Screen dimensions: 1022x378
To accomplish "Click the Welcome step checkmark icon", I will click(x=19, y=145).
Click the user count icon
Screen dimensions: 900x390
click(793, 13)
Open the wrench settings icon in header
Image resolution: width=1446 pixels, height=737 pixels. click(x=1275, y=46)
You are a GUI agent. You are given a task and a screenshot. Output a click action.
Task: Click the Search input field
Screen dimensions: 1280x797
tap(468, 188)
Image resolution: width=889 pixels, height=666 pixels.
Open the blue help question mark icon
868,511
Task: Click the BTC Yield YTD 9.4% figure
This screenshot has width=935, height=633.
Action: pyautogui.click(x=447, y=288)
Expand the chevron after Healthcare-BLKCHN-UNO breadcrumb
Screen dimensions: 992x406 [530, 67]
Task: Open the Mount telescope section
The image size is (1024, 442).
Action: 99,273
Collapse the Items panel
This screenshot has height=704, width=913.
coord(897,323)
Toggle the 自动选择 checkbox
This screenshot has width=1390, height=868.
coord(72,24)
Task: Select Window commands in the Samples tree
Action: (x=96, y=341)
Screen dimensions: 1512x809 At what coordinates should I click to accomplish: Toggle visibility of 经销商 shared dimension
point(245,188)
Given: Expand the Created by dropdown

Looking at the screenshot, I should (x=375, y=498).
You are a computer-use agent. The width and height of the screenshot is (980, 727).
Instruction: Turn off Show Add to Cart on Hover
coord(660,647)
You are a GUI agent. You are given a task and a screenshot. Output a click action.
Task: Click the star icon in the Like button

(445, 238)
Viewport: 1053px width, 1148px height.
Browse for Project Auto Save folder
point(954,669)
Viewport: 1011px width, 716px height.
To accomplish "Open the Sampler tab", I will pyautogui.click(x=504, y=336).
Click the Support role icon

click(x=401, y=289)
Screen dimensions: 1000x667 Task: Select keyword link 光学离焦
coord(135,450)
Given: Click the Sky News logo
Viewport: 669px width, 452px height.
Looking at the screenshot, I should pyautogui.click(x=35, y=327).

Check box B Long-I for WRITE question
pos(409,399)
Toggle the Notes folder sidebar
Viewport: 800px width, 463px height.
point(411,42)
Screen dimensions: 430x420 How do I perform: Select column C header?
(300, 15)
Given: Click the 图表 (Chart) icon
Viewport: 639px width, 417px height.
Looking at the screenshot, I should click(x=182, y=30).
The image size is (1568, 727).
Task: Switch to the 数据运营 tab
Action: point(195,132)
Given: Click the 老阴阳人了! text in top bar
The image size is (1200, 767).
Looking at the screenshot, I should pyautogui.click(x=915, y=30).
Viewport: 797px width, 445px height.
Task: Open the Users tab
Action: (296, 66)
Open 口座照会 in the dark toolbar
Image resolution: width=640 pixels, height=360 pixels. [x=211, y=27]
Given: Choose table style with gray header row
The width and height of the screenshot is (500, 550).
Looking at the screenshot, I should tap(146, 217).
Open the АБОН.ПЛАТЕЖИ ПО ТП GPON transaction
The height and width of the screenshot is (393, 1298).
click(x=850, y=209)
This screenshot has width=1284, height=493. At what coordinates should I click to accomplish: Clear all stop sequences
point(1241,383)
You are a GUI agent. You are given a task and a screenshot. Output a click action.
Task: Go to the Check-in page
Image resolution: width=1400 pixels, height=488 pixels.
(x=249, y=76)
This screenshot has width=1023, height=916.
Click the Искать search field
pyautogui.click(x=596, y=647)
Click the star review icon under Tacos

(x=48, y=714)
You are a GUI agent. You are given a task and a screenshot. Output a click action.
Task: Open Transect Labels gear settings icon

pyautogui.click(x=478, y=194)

◆ What to do
Write out the whole listing exactly.

◆ Task response
Screen dimensions: 1022x378
To accomplish "Click the Welcome step checkmark icon", I will click(x=19, y=145).
Click the user count icon
Screen dimensions: 900x390
click(793, 13)
Open the wrench settings icon in header
Image resolution: width=1446 pixels, height=737 pixels. click(x=1275, y=46)
You are a GUI agent. You are given a task and a screenshot. Output a click action.
Task: Click the Search input field
Screen dimensions: 1280x797
tap(468, 188)
Image resolution: width=889 pixels, height=666 pixels.
Open the blue help question mark icon
868,511
Task: Click the BTC Yield YTD 9.4% figure
This screenshot has width=935, height=633.
Action: pyautogui.click(x=447, y=288)
Expand the chevron after Healthcare-BLKCHN-UNO breadcrumb
Screen dimensions: 992x406 [530, 67]
Task: Open the Mount telescope section
The image size is (1024, 442).
Action: 99,273
Collapse the Items panel
This screenshot has height=704, width=913.
coord(897,323)
Toggle the 自动选择 checkbox
This screenshot has width=1390, height=868.
coord(72,24)
Task: Select Window commands in the Samples tree
Action: (x=96, y=341)
Screen dimensions: 1512x809 At what coordinates should I click to accomplish: Toggle visibility of 经销商 shared dimension
point(245,188)
Given: Expand the Created by dropdown

Looking at the screenshot, I should (x=375, y=498).
You are a computer-use agent. The width and height of the screenshot is (980, 727).
Instruction: Turn off Show Add to Cart on Hover
coord(660,647)
You are a GUI agent. You are given a task and a screenshot. Output a click action.
Task: Click the star icon in the Like button

(445, 238)
Viewport: 1053px width, 1148px height.
Browse for Project Auto Save folder
point(954,669)
Viewport: 1011px width, 716px height.
To accomplish "Open the Sampler tab", I will pyautogui.click(x=504, y=336).
Click the Support role icon

click(x=401, y=289)
Screen dimensions: 1000x667 Task: Select keyword link 光学离焦
coord(135,450)
Given: Click the Sky News logo
Viewport: 669px width, 452px height.
Looking at the screenshot, I should pyautogui.click(x=35, y=327).

Check box B Long-I for WRITE question
pos(409,399)
Toggle the Notes folder sidebar
Viewport: 800px width, 463px height.
point(411,42)
Screen dimensions: 430x420 How do I perform: Select column C header?
(300, 15)
Given: Click the 图表 (Chart) icon
Viewport: 639px width, 417px height.
Looking at the screenshot, I should click(x=182, y=30).
The image size is (1568, 727).
Task: Switch to the 数据运营 tab
Action: point(195,132)
Given: Click the 老阴阳人了! text in top bar
The image size is (1200, 767).
Looking at the screenshot, I should pyautogui.click(x=915, y=30).
Viewport: 797px width, 445px height.
Task: Open the Users tab
Action: (296, 66)
Open 口座照会 in the dark toolbar
Image resolution: width=640 pixels, height=360 pixels. [x=211, y=27]
Given: Choose table style with gray header row
The width and height of the screenshot is (500, 550).
Looking at the screenshot, I should tap(146, 217).
Open the АБОН.ПЛАТЕЖИ ПО ТП GPON transaction
The height and width of the screenshot is (393, 1298).
click(x=850, y=209)
This screenshot has width=1284, height=493. At what coordinates should I click to accomplish: Clear all stop sequences
point(1241,383)
You are a GUI agent. You are given a task and a screenshot. Output a click action.
Task: Go to the Check-in page
Image resolution: width=1400 pixels, height=488 pixels.
(x=249, y=76)
This screenshot has width=1023, height=916.
Click the Искать search field
pyautogui.click(x=596, y=647)
Click the star review icon under Tacos

(x=48, y=714)
You are a GUI agent. You are given a task and a screenshot. Output a click action.
Task: Open Transect Labels gear settings icon

pyautogui.click(x=478, y=194)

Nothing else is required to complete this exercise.